PROBLEM DESCRIPTION: Output the entries that follow, word for word.
▬▬▬▬▬▬▬▬▬▬
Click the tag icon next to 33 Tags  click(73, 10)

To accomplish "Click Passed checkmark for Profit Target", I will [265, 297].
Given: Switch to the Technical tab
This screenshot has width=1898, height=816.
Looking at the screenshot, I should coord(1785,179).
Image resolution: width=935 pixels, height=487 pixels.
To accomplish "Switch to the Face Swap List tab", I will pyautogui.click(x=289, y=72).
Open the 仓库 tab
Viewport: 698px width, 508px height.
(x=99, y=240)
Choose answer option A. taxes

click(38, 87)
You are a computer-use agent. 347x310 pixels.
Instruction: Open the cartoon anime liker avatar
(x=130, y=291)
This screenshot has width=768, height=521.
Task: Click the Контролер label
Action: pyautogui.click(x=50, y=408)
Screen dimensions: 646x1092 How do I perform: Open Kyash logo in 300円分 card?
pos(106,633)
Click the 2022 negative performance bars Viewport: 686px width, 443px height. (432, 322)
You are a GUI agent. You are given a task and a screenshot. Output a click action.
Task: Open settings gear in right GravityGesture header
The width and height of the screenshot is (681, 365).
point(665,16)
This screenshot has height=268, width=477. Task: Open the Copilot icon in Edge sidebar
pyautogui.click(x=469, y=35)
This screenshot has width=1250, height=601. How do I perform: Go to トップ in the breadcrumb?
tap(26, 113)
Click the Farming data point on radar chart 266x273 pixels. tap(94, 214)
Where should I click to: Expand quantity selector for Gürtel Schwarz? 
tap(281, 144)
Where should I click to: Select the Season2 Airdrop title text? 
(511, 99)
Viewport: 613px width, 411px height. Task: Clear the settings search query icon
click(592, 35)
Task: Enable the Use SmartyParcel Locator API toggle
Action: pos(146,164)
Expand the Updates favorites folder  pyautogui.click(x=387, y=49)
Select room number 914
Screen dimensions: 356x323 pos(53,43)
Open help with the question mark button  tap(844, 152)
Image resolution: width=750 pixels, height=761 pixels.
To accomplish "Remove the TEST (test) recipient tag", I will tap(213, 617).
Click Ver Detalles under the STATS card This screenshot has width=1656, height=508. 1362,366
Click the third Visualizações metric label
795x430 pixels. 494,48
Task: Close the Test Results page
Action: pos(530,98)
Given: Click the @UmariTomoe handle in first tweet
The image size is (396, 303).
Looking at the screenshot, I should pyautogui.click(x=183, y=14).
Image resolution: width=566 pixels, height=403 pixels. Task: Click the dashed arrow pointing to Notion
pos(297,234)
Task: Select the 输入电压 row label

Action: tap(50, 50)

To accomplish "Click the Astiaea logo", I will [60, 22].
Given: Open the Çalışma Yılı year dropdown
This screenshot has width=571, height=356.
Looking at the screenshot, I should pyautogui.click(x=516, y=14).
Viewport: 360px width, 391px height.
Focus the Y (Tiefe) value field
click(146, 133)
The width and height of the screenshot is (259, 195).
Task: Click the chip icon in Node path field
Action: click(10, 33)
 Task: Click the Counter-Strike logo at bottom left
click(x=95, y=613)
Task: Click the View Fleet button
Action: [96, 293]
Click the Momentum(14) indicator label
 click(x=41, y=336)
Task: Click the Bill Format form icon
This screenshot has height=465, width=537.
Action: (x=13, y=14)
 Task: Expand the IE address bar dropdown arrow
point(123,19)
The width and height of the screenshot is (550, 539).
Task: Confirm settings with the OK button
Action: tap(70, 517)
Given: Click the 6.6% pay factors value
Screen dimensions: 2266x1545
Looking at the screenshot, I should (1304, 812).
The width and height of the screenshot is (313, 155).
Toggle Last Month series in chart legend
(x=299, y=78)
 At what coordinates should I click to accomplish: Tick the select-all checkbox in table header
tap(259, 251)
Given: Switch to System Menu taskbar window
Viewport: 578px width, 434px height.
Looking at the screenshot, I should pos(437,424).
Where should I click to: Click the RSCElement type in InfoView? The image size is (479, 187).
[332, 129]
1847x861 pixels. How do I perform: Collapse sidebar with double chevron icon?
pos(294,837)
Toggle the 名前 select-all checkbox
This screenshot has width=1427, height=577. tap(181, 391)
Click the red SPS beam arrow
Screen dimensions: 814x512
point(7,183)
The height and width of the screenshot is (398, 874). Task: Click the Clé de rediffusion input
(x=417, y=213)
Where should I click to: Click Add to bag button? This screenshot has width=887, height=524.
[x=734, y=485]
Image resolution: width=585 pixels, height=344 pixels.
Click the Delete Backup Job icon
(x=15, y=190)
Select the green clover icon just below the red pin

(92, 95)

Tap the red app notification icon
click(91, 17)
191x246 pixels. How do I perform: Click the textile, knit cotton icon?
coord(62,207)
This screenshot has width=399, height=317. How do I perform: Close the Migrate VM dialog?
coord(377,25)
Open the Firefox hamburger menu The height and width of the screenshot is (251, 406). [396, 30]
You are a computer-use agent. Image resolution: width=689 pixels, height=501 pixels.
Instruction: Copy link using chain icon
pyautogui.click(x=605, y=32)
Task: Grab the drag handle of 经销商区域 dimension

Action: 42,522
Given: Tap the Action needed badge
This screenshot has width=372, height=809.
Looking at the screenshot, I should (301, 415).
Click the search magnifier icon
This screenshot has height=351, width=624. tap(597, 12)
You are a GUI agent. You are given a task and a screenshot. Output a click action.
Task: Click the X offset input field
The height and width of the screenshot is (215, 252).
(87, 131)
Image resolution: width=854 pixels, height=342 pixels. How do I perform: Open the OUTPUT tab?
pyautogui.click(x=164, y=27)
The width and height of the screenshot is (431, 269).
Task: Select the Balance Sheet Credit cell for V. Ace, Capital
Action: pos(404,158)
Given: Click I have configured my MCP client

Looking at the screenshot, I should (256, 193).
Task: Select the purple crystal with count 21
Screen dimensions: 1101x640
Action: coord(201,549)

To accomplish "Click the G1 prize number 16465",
▬▬▬▬▬▬▬▬▬▬
RESULT:
Click the tag icon next to 33 Tags  click(73, 10)

To accomplish "Click Passed checkmark for Profit Target", I will [265, 297].
Given: Switch to the Technical tab
This screenshot has width=1898, height=816.
Looking at the screenshot, I should coord(1785,179).
Image resolution: width=935 pixels, height=487 pixels.
To accomplish "Switch to the Face Swap List tab", I will pyautogui.click(x=289, y=72).
Open the 仓库 tab
Viewport: 698px width, 508px height.
(x=99, y=240)
Choose answer option A. taxes

click(38, 87)
You are a computer-use agent. 347x310 pixels.
Instruction: Open the cartoon anime liker avatar
(x=130, y=291)
This screenshot has width=768, height=521.
Task: Click the Контролер label
Action: pyautogui.click(x=50, y=408)
Screen dimensions: 646x1092 How do I perform: Open Kyash logo in 300円分 card?
pos(106,633)
Click the 2022 negative performance bars Viewport: 686px width, 443px height. (432, 322)
You are a GUI agent. You are given a task and a screenshot. Output a click action.
Task: Open settings gear in right GravityGesture header
The width and height of the screenshot is (681, 365).
point(665,16)
This screenshot has height=268, width=477. Task: Open the Copilot icon in Edge sidebar
pyautogui.click(x=469, y=35)
This screenshot has width=1250, height=601. How do I perform: Go to トップ in the breadcrumb?
tap(26, 113)
Click the Farming data point on radar chart 266x273 pixels. tap(94, 214)
Where should I click to: Expand quantity selector for Gürtel Schwarz? 
tap(281, 144)
Where should I click to: Select the Season2 Airdrop title text? 
(511, 99)
Viewport: 613px width, 411px height. Task: Clear the settings search query icon
click(592, 35)
Task: Enable the Use SmartyParcel Locator API toggle
Action: pos(146,164)
Expand the Updates favorites folder  pyautogui.click(x=387, y=49)
Select room number 914
Screen dimensions: 356x323 pos(53,43)
Open help with the question mark button  tap(844, 152)
Image resolution: width=750 pixels, height=761 pixels.
To accomplish "Remove the TEST (test) recipient tag", I will tap(213, 617).
Click Ver Detalles under the STATS card This screenshot has width=1656, height=508. 1362,366
Click the third Visualizações metric label
795x430 pixels. 494,48
Task: Close the Test Results page
Action: pos(530,98)
Given: Click the @UmariTomoe handle in first tweet
The image size is (396, 303).
Looking at the screenshot, I should pyautogui.click(x=183, y=14).
Image resolution: width=566 pixels, height=403 pixels. Task: Click the dashed arrow pointing to Notion
pos(297,234)
Task: Select the 输入电压 row label

Action: tap(50, 50)

To accomplish "Click the Astiaea logo", I will [60, 22].
Given: Open the Çalışma Yılı year dropdown
This screenshot has width=571, height=356.
Looking at the screenshot, I should pyautogui.click(x=516, y=14).
Viewport: 360px width, 391px height.
Focus the Y (Tiefe) value field
click(146, 133)
The width and height of the screenshot is (259, 195).
Task: Click the chip icon in Node path field
Action: click(10, 33)
 Task: Click the Counter-Strike logo at bottom left
click(x=95, y=613)
Task: Click the View Fleet button
Action: [96, 293]
Click the Momentum(14) indicator label
 click(x=41, y=336)
Task: Click the Bill Format form icon
This screenshot has height=465, width=537.
Action: (x=13, y=14)
 Task: Expand the IE address bar dropdown arrow
point(123,19)
The width and height of the screenshot is (550, 539).
Task: Confirm settings with the OK button
Action: tap(70, 517)
Given: Click the 6.6% pay factors value
Screen dimensions: 2266x1545
Looking at the screenshot, I should (1304, 812).
The width and height of the screenshot is (313, 155).
Toggle Last Month series in chart legend
(x=299, y=78)
 At what coordinates should I click to accomplish: Tick the select-all checkbox in table header
tap(259, 251)
Given: Switch to System Menu taskbar window
Viewport: 578px width, 434px height.
Looking at the screenshot, I should pos(437,424).
Where should I click to: Click the RSCElement type in InfoView? The image size is (479, 187).
[332, 129]
1847x861 pixels. How do I perform: Collapse sidebar with double chevron icon?
pos(294,837)
Toggle the 名前 select-all checkbox
This screenshot has width=1427, height=577. tap(181, 391)
Click the red SPS beam arrow
Screen dimensions: 814x512
point(7,183)
The height and width of the screenshot is (398, 874). Task: Click the Clé de rediffusion input
(x=417, y=213)
Where should I click to: Click Add to bag button? This screenshot has width=887, height=524.
[x=734, y=485]
Image resolution: width=585 pixels, height=344 pixels.
Click the Delete Backup Job icon
(x=15, y=190)
Select the green clover icon just below the red pin

(92, 95)

Tap the red app notification icon
click(91, 17)
191x246 pixels. How do I perform: Click the textile, knit cotton icon?
coord(62,207)
This screenshot has width=399, height=317. How do I perform: Close the Migrate VM dialog?
coord(377,25)
Open the Firefox hamburger menu The height and width of the screenshot is (251, 406). [396, 30]
You are a computer-use agent. Image resolution: width=689 pixels, height=501 pixels.
Instruction: Copy link using chain icon
pyautogui.click(x=605, y=32)
Task: Grab the drag handle of 经销商区域 dimension

Action: 42,522
Given: Tap the Action needed badge
This screenshot has width=372, height=809.
Looking at the screenshot, I should (301, 415).
Click the search magnifier icon
This screenshot has height=351, width=624. tap(597, 12)
You are a GUI agent. You are given a task and a screenshot. Output a click action.
Task: Click the X offset input field
The height and width of the screenshot is (215, 252).
(87, 131)
Image resolution: width=854 pixels, height=342 pixels. How do I perform: Open the OUTPUT tab?
pyautogui.click(x=164, y=27)
The width and height of the screenshot is (431, 269).
Task: Select the Balance Sheet Credit cell for V. Ace, Capital
Action: pos(404,158)
Given: Click I have configured my MCP client

Looking at the screenshot, I should (256, 193).
Task: Select the purple crystal with count 21
Screen dimensions: 1101x640
Action: coord(201,549)

To accomplish "Click the G1 prize number 16465",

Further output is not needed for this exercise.